◆ ИСХОДНЫЙ ОТРЫВОК ◆
* * * * * * * * *
ОТСТУПЛЕНИЕ ОТ ТЕМЫ6 августа 1985 года в сороковой раз скорбно поплыл колокольный звон над площадью в Хиросиме, где установлен монумент погибшим.
Сорок лет — и менее пятидесяти минут высветил индикатор атомных часов, продолжавших отсчет и после взрыва. Если точно, то сорок восемь минут прошло — новой атомной эры. Чтобы сравнение было наглядным, вспомним обратный отсчет: за это же время до Хиросимы близилась к развязке русско-японская война, авиации не исполнилось и двух лет, а вершиной военной техники были отравляющие газы и ток в колючей проволоке…
И все сорок лет не гас огонь в лампадке, зажженный японским крестьянином Тацуно Ямамото от пламени атомного костра, в котором сгорел его дом вместе с родными. Ровный язычок пламени не только напоминает о погибших тогда, по и возвращает нас к положению нынешних хибакуся (так называют в Японии тех, кто носит атомное проклятие в своих костях, тканях, генах). "Кровоточащей раной человечества" назвал Хиросиму писатель Кэндзибуро Оэ: "На ее искромсанном теле прорастают два побега: надежда на возрождение человечества и угроза его полного гниения"[96].
* * * * * * * * *
◆ ИСХОДНЫЕ ДАННЫЕ ◆
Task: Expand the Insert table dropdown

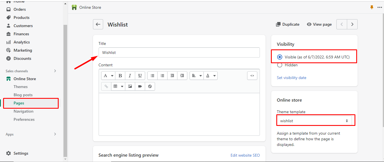Action: pos(118,86)
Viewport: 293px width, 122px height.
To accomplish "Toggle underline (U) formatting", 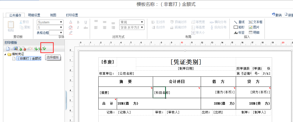I will pos(86,22).
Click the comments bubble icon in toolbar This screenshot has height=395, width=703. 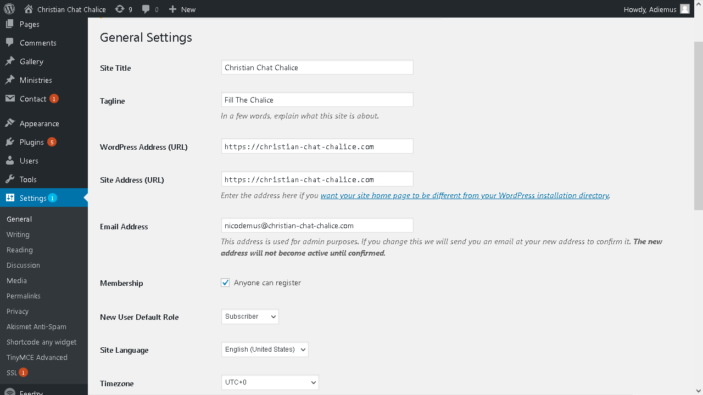(x=146, y=9)
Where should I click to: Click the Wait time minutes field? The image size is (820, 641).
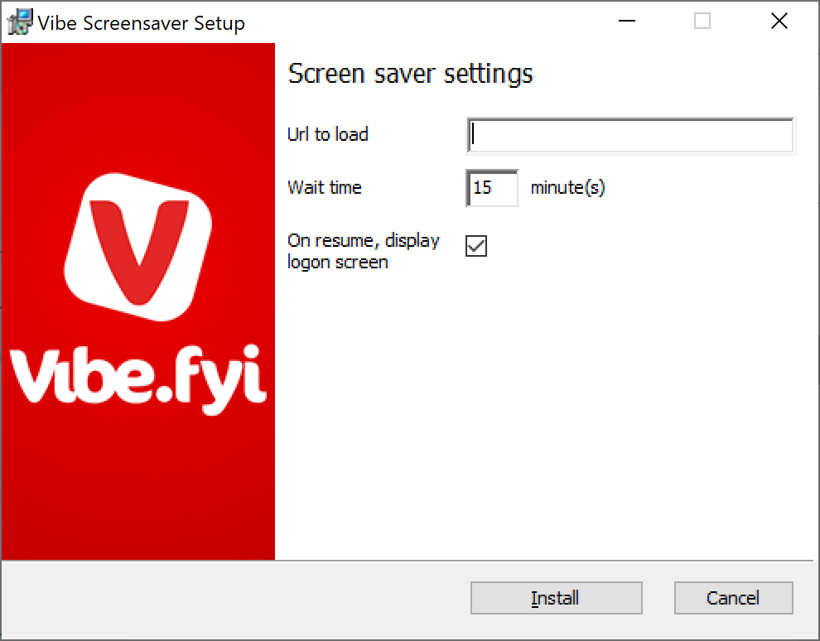point(491,188)
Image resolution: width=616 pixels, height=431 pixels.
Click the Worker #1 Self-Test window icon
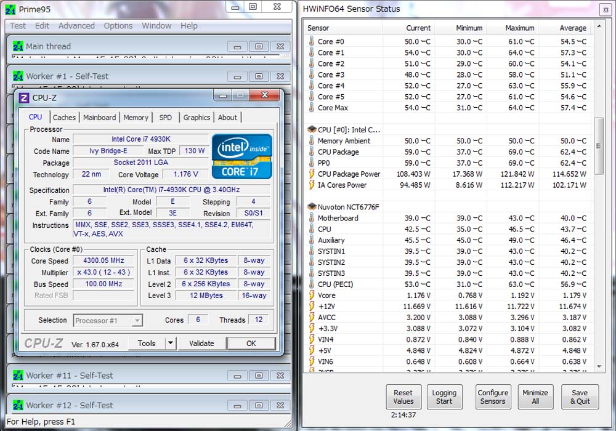(18, 76)
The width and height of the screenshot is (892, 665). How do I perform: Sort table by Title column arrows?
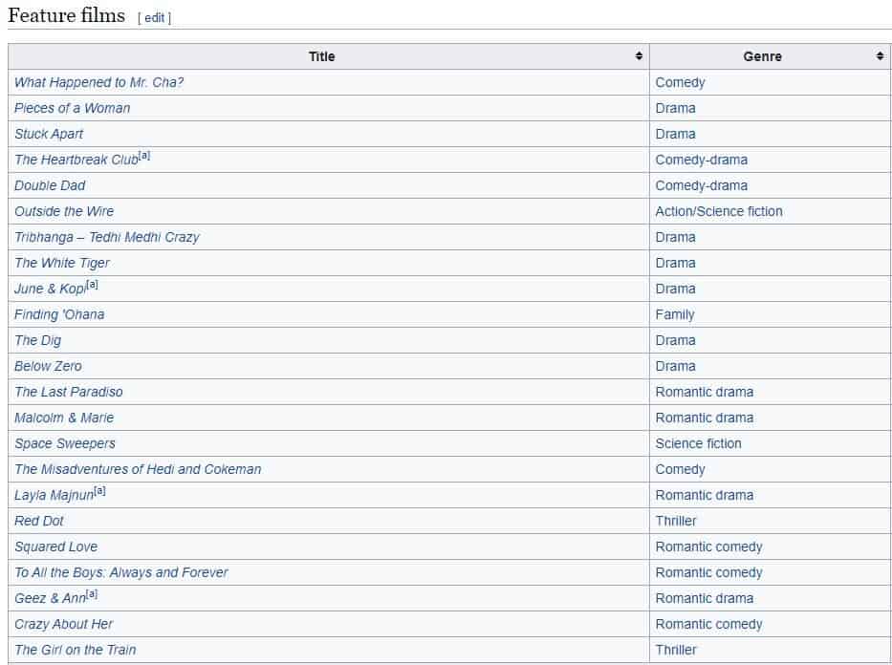point(639,56)
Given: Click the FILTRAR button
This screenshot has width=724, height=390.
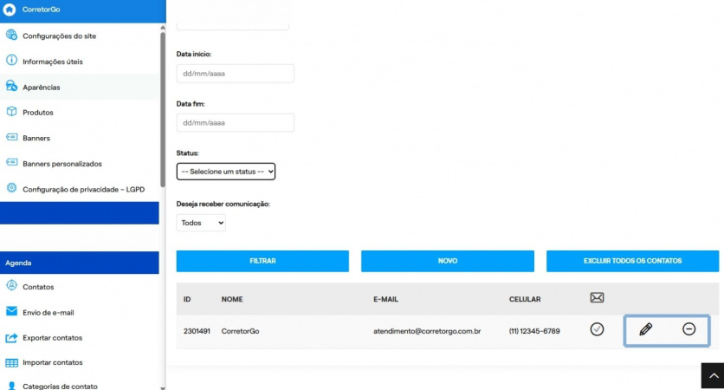Looking at the screenshot, I should coord(262,261).

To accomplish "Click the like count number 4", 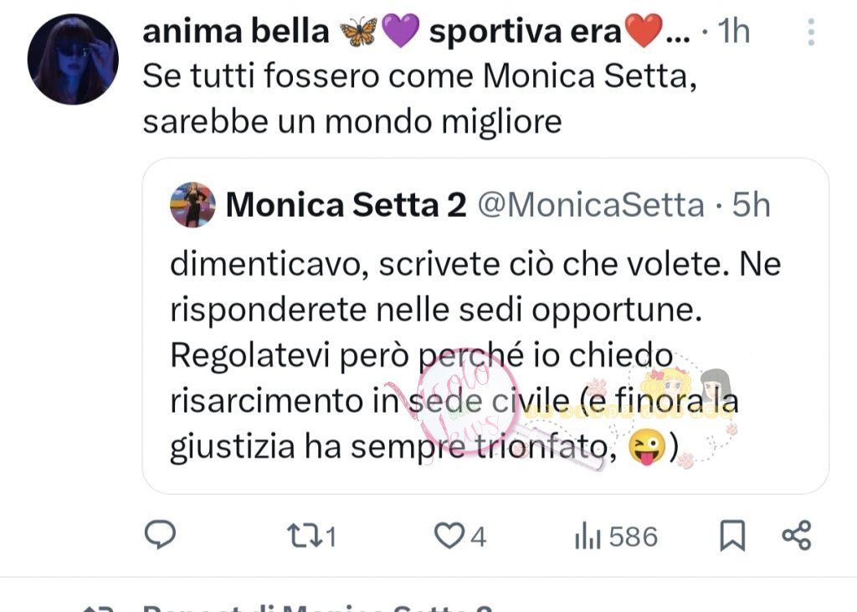I will pyautogui.click(x=479, y=537).
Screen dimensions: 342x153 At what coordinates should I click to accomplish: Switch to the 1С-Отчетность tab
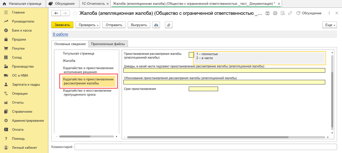coord(93,4)
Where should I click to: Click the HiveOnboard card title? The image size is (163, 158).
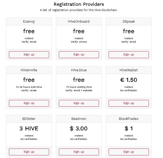79,22
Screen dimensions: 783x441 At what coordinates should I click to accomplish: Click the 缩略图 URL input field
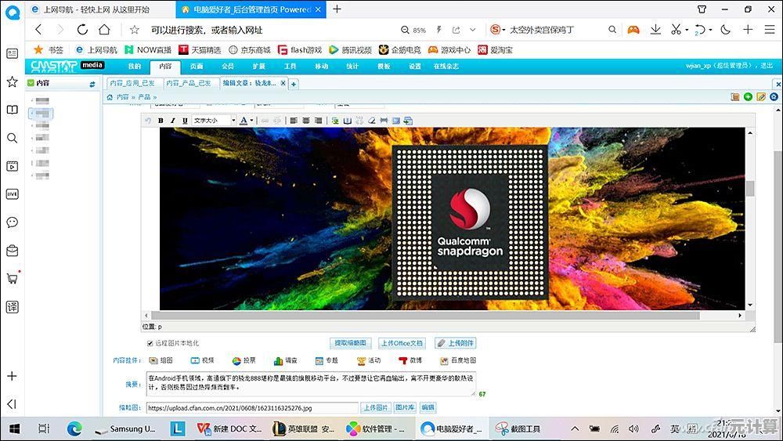point(251,408)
* * * * * * * * *
◆ ЗАДАНИЯ ◆
**a)** Перечислите, в чём, согласно отрывку о Хиросиме, хибакуся носят атомное проклятие.
**b)** Продолжите отрывок о Хиросиме, начав сразу после его последнего предложения.

◆ ОТВЕТЫ ◆
**a)** В костях, тканях, генах.

**b)**
Память о Хиросиме особого рода.
Можно сказать, взрыв достал всех нас — и живших тогда, и появившихся на свет позже. Даже те, кто ни разу в жизни не ступал на землю Японии, хранят в сознании образы с фотографий, из книг и фильмов. Скелет "атомного дома" на холме. Изящную строгую арку монумента в честь погибших. Бумажных журавликов, которых посылали в Хиросиму дети всего мира в надежде спасти девочку, умиравшую от лучевой болезни.
Звонит колокол, и ровно горит свеча-память. Но не все, оказывается, слышат и видят. Не хотят…
В стране, руководство которой осуществило варварское жертвоприношение 100 тысяч японцев, трагический "юбилей" Хиросимы был встречен подчеркнутым молчанием. Никаких комплексов, не разбередила душу больная память, и безмятежно дремала совесть. Никто из высших правительственных чинов — ладно бы извинился! — не высказал даже приторно-официального сожаления по поводу случившегося сорок лет назад.
Зато с голливудским размахом отпраздновали годовщину другого события — первого испытания атомной бомбы. Было множество юбилейных статей, банкетов, в пустыне Аламогордо к торжественной дате открыли музей, куда водили специальные экскурсии школьников…
В хоре славословий и звоне патриотических фанфар лишь очень тонкий слух настроился бы на тревожную короткую ноту: газета "Нью-Йорк таймс" словно нехотя процедила, что "спустя 24 дня после эксперимента под кодовым названием "Троица" две небольшие по нынешним понятиям примитивные атомные бомбы разрушили два японских города, унеся 106 тысяч человеческих жизней"[97]. И все.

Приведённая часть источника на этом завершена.